··· Listed records

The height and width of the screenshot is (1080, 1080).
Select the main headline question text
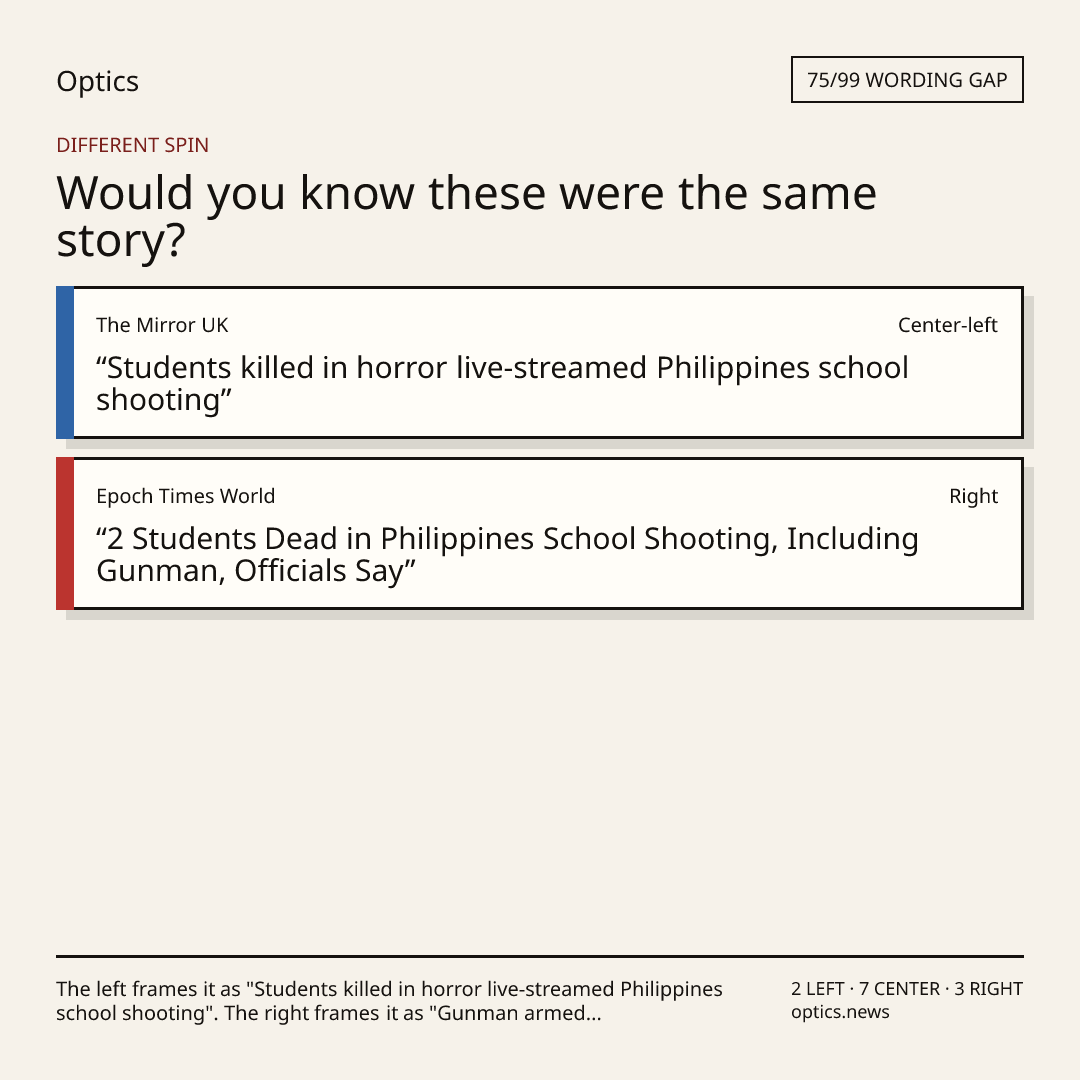[x=466, y=216]
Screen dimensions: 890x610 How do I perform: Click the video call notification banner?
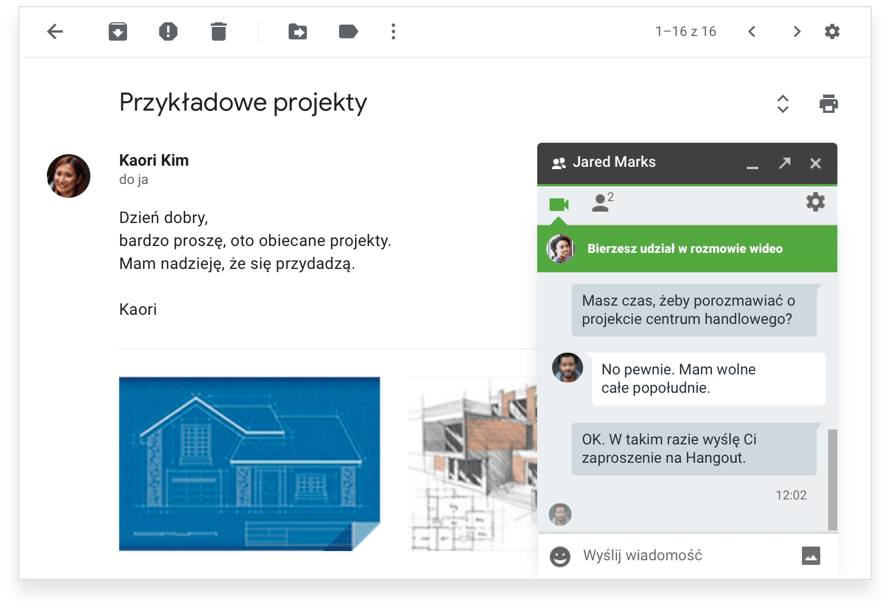point(687,249)
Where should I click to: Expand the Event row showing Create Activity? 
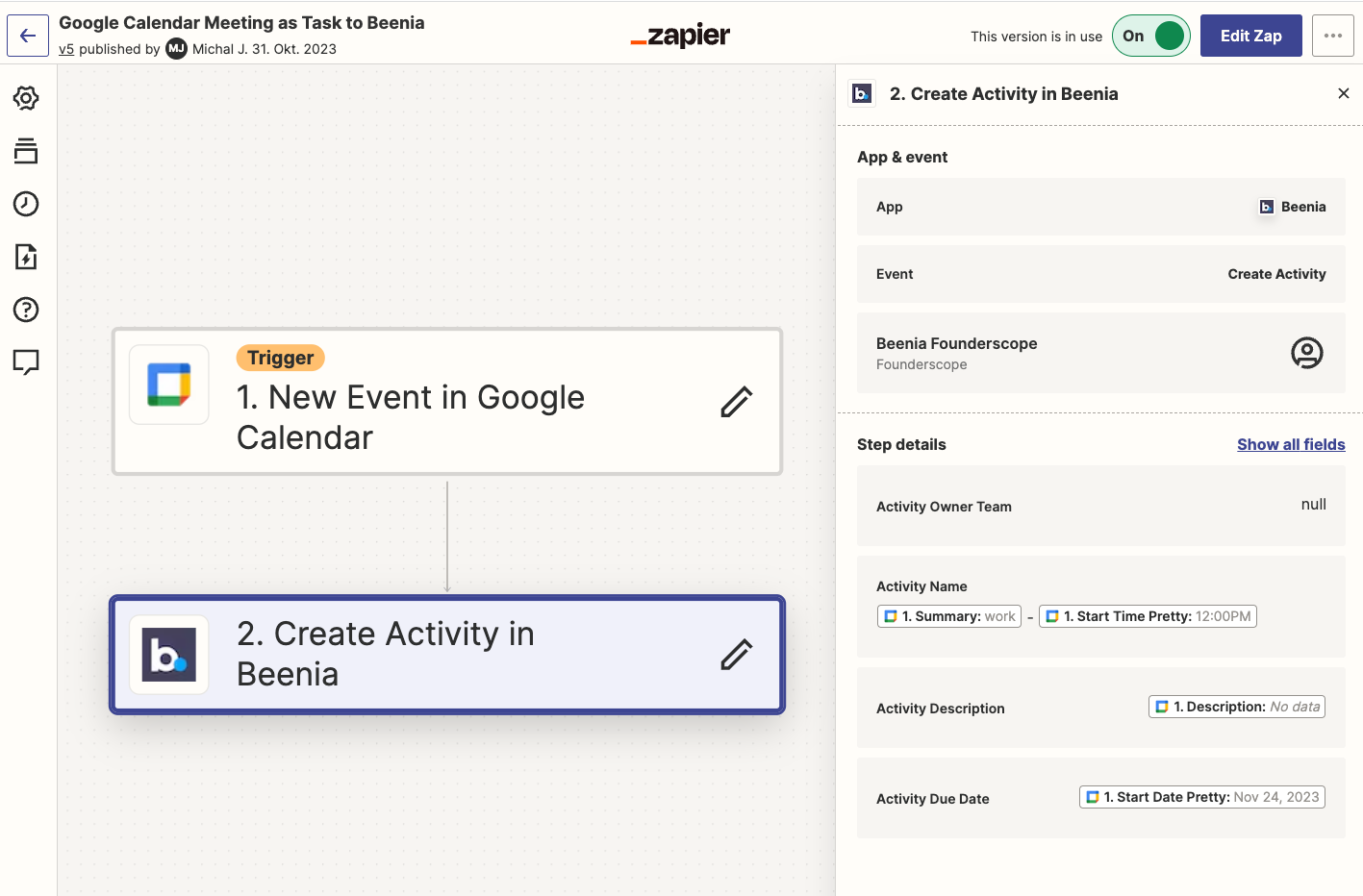[x=1100, y=274]
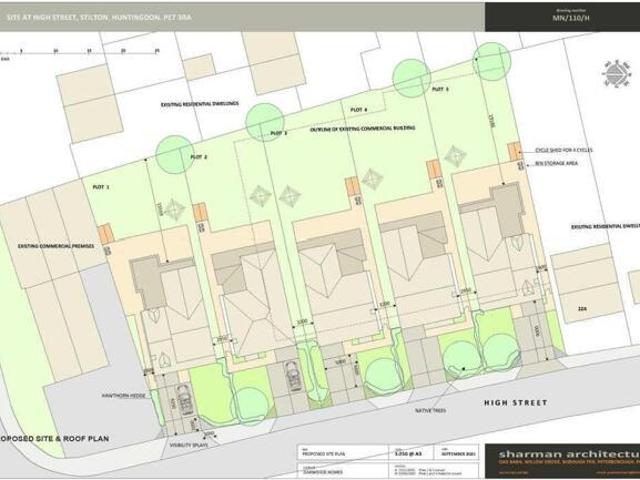Select the HAWTHORN HEDGE annotation
Image resolution: width=640 pixels, height=480 pixels.
pyautogui.click(x=121, y=396)
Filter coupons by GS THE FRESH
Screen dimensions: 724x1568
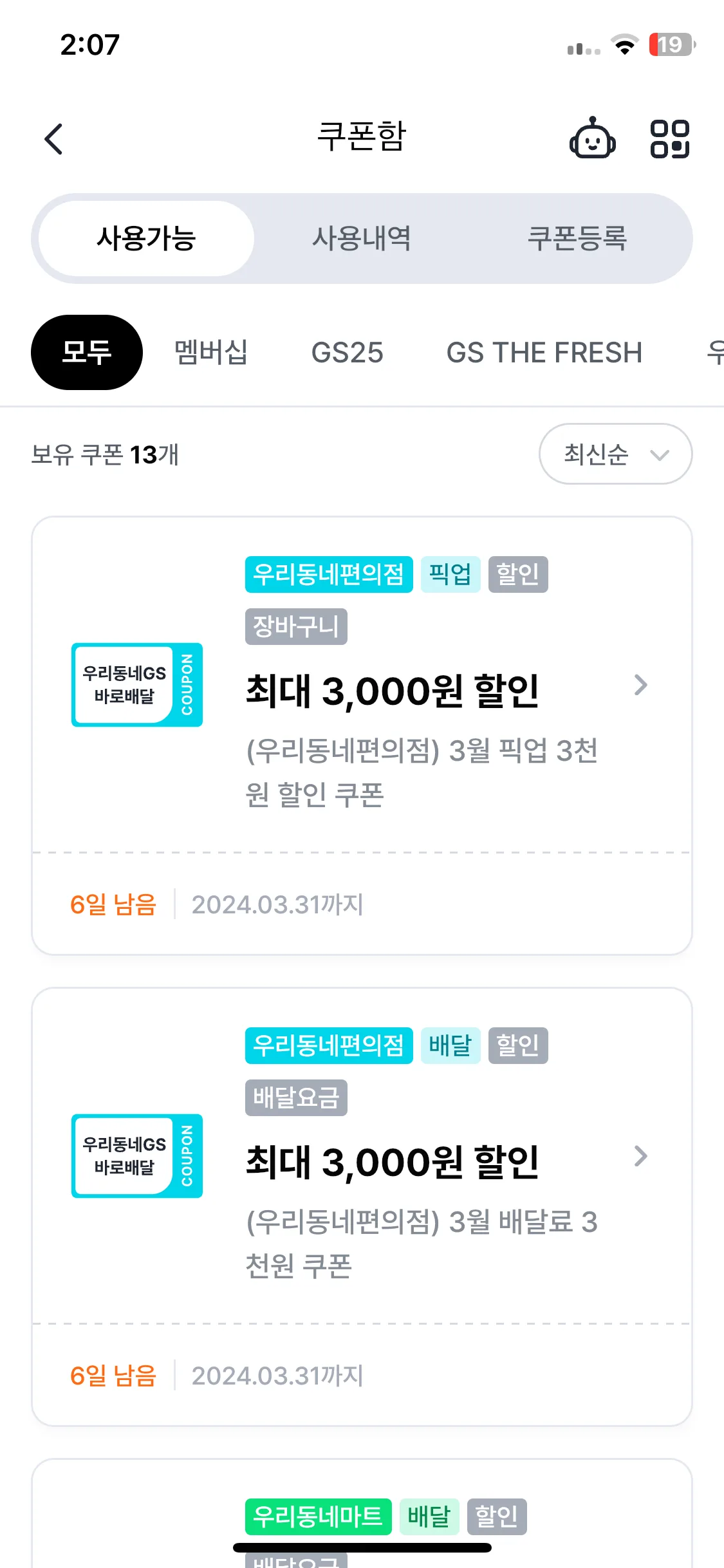(544, 353)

······

**The exercise:** Rewrite the lines above as a Markdown table with two columns, Row and Line Text, giving each line a row number and skipping any blank lines. Omit the pictures from the table.

**Result of this exercise:**
| Row | Line Text |
|---|---|
| 1 | The height and width of the screenshot is (1080, 1080). |
| 2 | Select the main headline question text |
| 3 | [x=466, y=216] |
| 4 | Screen dimensions: 890x610 How do I perform: Click the video call notification banner? |
| 5 | point(687,249) |
| 6 | Where should I click to: Expand the Event row showing Create Activity?  |
| 7 | [x=1100, y=274] |
| 8 | Select the HAWTHORN HEDGE annotation |
| 9 | Image resolution: width=640 pixels, height=480 pixels. |
| 10 | pyautogui.click(x=121, y=396) |
| 11 | Filter coupons by GS THE FRESH |
| 12 | Screen dimensions: 724x1568 |
| 13 | (544, 353) |